The National Liberal Party was a short-lived political party in the Australian state of Victoria. It was formed in 1974 by Senator George Hannan, as a breakaway from the Liberal Party. The party failed to win any seats at the 1974 federal election, and disbanded soon after.

==Background==
Hannan was a strident social conservative, and was disturbed by the nonchalance of his party to the new "permissive society". In August 1973, he lost Liberal preselection for the next federal election to Alan Missen, a noted civil libertarian and social liberal. However, he later said that his formation of a new party was "only indirectly connected with my loss of endorsement".

==Formation==
In a speech to the Senate on 20 March 1974, Hannan announced his resignation from the Liberal Party and the formation of the National Liberal Party, of which he was to be leader. He said that the new party's platform was "firmly based on principles enunciated by Sir Robert Menzies" and that it would "uphold the best traditional values of the Liberal Party". His announcement was unexpected, and was made without informing the Liberal leader, Billy Snedden. On 3 April, the President of the Senate, Magnus Cormack, ruled that Hannan would not be recognised as the leader of a political party for Senate purposes (which would have conferred certain benefits in parliamentary procedure).

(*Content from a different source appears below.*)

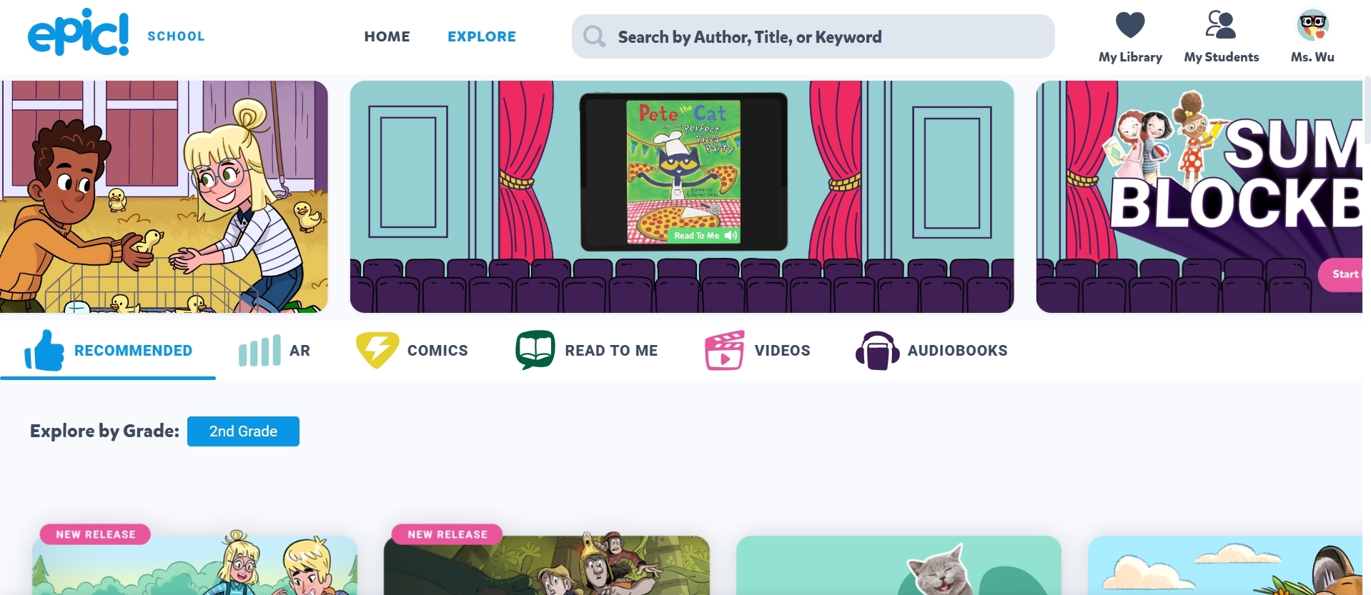Expand the 2nd Grade selector

(x=243, y=431)
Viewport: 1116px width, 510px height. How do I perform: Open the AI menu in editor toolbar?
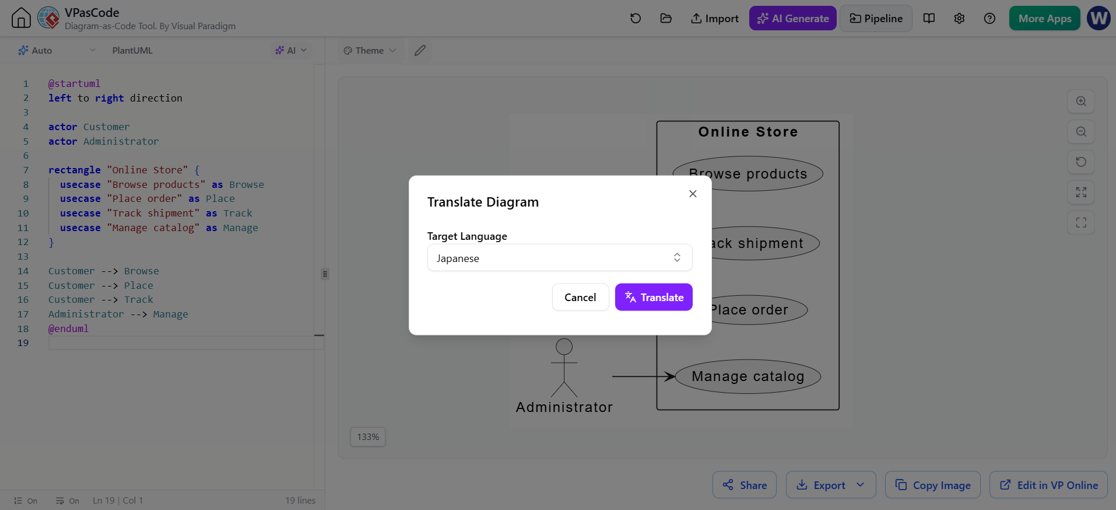[291, 51]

The new party was officially launched on 31 March, at the Melbourne Town Hall. Hannan announced that the party's policies included abolishing the metric system, ending inheritance tax and sales tax, and reducing parliamentary salaries by ten percent. It was estimated that about 500 people were in attendance, although Hannan had hoped for a crowd of several thousand. Many Liberal Party officials attended as interested observers, but took pains to emphasise to reporters that they had not joined the new party. Past and present MPs in attendance included Alex Buchanan, Horace Petty, and Ivy Wedgwood. The Canberra Times noted that the audience "seemed dominated by migrants, including many wearing Croatian badges". The Tribune, the official newspaper of the Communist Party, claimed that the party was linked with Croatian nationalist groups and that its Senate candidates had attended a gathering celebrating the creation of the fascist Independent State of Croatia.

==1974 election and demise==
At the 1974 election, the National Liberal Party ran only in Victoria, although Hannan had previously stated that he hoped a branch could be established in New South Wales. It polled just under 24,000 votes, which amounted to 1.3 percent of the state total. The other two candidates on its ticket besides Hannan were Reginald Hollow and Luke Cuni. On 3 March 1975, Hannan announced that he was disbanding the party and returning to the Liberals.